In the material below, the required lines run from the one containing "Join our Newsletter (82, 1182)" through the one containing "Contact (519, 2530)". Copy those lines exactly, ends included, and nothing else.

---- GIVEN ENTRIES

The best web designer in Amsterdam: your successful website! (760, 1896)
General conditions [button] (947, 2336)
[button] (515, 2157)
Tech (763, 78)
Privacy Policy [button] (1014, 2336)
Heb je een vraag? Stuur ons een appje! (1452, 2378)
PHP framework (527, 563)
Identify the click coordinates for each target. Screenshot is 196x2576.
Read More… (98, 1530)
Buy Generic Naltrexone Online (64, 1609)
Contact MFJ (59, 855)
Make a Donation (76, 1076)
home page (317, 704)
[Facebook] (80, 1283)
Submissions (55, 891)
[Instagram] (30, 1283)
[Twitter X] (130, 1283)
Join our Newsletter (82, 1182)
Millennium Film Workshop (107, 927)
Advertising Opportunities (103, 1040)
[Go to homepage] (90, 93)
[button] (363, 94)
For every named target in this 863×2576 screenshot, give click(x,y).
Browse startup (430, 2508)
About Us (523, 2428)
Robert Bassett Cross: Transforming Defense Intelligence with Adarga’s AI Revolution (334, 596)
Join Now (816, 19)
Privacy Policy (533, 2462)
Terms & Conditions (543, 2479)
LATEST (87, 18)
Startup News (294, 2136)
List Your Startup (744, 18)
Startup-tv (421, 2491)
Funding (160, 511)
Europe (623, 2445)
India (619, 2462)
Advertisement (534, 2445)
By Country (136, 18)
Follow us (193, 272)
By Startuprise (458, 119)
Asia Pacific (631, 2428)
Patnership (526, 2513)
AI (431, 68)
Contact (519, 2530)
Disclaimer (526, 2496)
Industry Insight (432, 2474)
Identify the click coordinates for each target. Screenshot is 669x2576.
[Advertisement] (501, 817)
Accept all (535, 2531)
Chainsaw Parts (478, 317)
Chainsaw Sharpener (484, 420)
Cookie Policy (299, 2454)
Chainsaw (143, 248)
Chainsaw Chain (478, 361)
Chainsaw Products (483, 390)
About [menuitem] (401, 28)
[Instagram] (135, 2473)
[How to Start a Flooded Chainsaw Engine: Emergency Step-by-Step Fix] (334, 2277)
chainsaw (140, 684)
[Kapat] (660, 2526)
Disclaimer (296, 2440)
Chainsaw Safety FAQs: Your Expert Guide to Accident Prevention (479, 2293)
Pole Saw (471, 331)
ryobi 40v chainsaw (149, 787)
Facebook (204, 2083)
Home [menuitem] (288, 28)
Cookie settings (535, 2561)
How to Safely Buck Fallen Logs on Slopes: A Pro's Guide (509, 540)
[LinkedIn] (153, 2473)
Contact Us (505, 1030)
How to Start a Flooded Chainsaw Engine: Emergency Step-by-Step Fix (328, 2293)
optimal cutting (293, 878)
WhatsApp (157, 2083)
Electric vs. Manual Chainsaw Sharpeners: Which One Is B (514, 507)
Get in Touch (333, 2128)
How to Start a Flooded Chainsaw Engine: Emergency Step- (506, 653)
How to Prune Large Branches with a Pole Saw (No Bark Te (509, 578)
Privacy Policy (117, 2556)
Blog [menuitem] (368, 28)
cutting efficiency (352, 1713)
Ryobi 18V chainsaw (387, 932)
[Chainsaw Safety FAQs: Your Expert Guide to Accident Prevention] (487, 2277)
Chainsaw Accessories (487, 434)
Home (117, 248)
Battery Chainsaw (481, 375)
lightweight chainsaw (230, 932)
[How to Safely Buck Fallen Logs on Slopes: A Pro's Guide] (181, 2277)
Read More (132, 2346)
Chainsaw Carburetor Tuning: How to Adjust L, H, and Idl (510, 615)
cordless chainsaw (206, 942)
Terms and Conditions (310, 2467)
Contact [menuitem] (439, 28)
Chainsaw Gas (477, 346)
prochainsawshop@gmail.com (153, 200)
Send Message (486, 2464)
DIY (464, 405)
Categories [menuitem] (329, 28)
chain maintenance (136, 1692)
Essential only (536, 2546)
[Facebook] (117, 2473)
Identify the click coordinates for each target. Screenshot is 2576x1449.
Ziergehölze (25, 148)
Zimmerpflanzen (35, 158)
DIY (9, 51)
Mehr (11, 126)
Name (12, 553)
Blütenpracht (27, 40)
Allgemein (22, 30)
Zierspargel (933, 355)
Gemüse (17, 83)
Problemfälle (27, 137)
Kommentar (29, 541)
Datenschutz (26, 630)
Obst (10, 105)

--------

**RESPONSE AREA**
Join our Newsletter (82, 1182)
Millennium Film Workshop (107, 927)
Advertising Opportunities (103, 1040)
[Go to homepage] (90, 93)
[button] (363, 94)
For every named target in this 863×2576 screenshot, give click(x,y).
Browse startup (430, 2508)
About Us (523, 2428)
Robert Bassett Cross: Transforming Defense Intelligence with Adarga’s AI Revolution (334, 596)
Join Now (816, 19)
Privacy Policy (533, 2462)
Terms & Conditions (543, 2479)
LATEST (87, 18)
Startup News (294, 2136)
List Your Startup (744, 18)
Startup-tv (421, 2491)
Funding (160, 511)
Europe (623, 2445)
India (619, 2462)
Advertisement (534, 2445)
By Country (136, 18)
Follow us (193, 272)
By Startuprise (458, 119)
Asia Pacific (631, 2428)
Patnership (526, 2513)
AI (431, 68)
Contact (519, 2530)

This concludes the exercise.